This feels like one of those weeks where some of the news doesn’t seem huge now but it could become much more later on. Let’s look at all of that and more in this week’s edition of Comics Disassembled, where I highlight ten things I liked or didn’t like from the week of comics, led by a continued thorn in the size of all of publishing.
1. The Supply Chain, Continuing to Break
This is a subject I tackled recently, as the supply chain breaking throughout the world has created a situation where comic industry related companies are struggling to deliver the very product they make in a timely fashion (or even in the volume necessary). But this week, the topic had a direct market publisher admitting the issues the pandemic and pandemic related impacts are causing on them doing what they do, as DC told retailers delays were coming on at least 35 titles in the near future. Not only that, but they warned of further shifts, as they projected this issue to continue for the next few months.
I am sure that will be the case, and I am sure this issue is broader than most are willing to admit. I talked about DC in my feature on these shortages, and while they were lower on the list of problem publishers for shops I talked to, this issue is also not a new one for them despite the admission that hit this week. It isn’t for anyone, and the road map to resolution is a long one given that it’s related to so many other industries and to so many other parts of this world breaking.

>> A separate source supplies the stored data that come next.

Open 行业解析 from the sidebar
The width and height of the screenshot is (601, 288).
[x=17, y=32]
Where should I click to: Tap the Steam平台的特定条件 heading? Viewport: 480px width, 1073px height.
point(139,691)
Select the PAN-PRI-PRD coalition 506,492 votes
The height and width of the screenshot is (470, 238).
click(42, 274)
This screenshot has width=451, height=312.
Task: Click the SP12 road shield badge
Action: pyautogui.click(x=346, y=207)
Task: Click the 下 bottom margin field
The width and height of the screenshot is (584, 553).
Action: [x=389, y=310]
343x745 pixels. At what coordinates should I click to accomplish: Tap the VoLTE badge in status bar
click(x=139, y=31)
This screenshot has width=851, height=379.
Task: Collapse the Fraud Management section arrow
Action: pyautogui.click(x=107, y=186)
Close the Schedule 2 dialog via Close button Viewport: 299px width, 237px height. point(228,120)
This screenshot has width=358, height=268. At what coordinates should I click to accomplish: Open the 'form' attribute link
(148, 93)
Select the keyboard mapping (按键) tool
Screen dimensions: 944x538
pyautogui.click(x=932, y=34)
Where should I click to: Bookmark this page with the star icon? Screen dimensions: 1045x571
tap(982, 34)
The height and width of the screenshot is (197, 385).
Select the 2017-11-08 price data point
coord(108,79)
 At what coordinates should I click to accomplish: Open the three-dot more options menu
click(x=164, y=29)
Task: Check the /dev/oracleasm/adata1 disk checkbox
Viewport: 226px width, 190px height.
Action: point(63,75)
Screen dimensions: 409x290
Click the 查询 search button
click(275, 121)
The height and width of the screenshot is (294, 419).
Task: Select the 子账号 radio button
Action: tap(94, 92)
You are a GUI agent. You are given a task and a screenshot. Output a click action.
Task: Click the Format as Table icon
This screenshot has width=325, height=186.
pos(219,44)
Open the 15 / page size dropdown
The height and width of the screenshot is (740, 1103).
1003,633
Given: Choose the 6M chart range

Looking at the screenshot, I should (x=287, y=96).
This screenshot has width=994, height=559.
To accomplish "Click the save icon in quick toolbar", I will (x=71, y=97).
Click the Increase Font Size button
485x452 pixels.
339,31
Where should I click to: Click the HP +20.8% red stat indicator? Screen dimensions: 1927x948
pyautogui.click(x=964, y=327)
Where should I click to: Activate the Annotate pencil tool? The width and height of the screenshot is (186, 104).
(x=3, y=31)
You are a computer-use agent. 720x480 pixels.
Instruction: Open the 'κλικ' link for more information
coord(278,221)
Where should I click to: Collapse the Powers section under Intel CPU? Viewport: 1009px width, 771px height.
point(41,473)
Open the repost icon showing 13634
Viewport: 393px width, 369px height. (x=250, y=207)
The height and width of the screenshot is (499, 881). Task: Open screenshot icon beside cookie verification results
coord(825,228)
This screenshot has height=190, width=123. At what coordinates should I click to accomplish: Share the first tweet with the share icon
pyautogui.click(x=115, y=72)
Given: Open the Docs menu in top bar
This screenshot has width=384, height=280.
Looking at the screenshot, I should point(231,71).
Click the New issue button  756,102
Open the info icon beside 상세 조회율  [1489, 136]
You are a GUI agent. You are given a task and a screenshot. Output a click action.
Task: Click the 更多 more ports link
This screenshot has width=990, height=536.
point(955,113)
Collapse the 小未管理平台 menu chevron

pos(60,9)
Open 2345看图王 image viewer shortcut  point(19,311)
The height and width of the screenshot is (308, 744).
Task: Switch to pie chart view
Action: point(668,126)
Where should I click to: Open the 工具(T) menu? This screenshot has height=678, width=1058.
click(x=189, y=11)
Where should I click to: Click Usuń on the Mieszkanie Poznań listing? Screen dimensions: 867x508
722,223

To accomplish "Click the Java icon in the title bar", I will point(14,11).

This strikes me as something that may well get worse before it gets better, as public admission wouldn’t come if there wasn’t larger concern involved. And this is a subject that could have considerably larger costs, as publisher issues affect distributors which affect retailers which affect readers, with that reverberating throughout the industry. It’s a big deal that could be an even bigger one, so keep an eye out for this.
2. ComiXology, On the Outs?
Next week’s episode of Off Panel welcomes The Beat’s Heidi MacDonald to the show, and in it, she expresses surprise that few people seemed to be worked up about ComiXology’s announcement this week. The gist is ComiXology was getting a new app and that the ComiXology site was going away in favor of an Amazon storefront, not to mention a general migration to users needing to login through an Amazon account rather than their ComiXology one. There are other elements, but that was the bulk of it. I told her I wasn’t too concerned about it because it seemed like a necessary move – I’ve never liked the ComiXology app – and that aligning purchases through Amazon instead of a separate site made sense even if it was less comic oriented this way.
I still believe those ideas to be true – I really do not like the current ComiXology app – but a new wrinkle entered the picture, as creator Jodie Troutman shared that ComiXology Submit was officially dead as part of this, with all future comics now going through Kindle Direct Publishing instead. While I’ve always been uncertain about the viability of Submit, as it never really lit the world on fire, the fact that ComiXology offered a self-publishing option for comic creators via the platform seemed to fit their comic supportive ethos, Amazon or not.
And losing that is a huge bummer, as it could be reflective of a new mentality that doesn’t quite match where ComiXology came from. I suppose it’s nice that Kindle Direct Publishing is still an option, but with that being a one-stop shop for all types of storytelling, seemingly, that puts comics in a sea of unrelated materials. At least with Submit all content fit within an ecosystem of other comics, making discoverability a possibility rather than a nightmare.
With that change, I went from being not too concerned about this news to, let’s say, moderately concerned about what this means for the long-term future of ComiXology as ComiXology rather than, effectively, Amazon Comics. Granted, that’s what it is already, just under a different name. But having some separation allows for some of its original energy to live on. I’m concerned that’s on the way out now.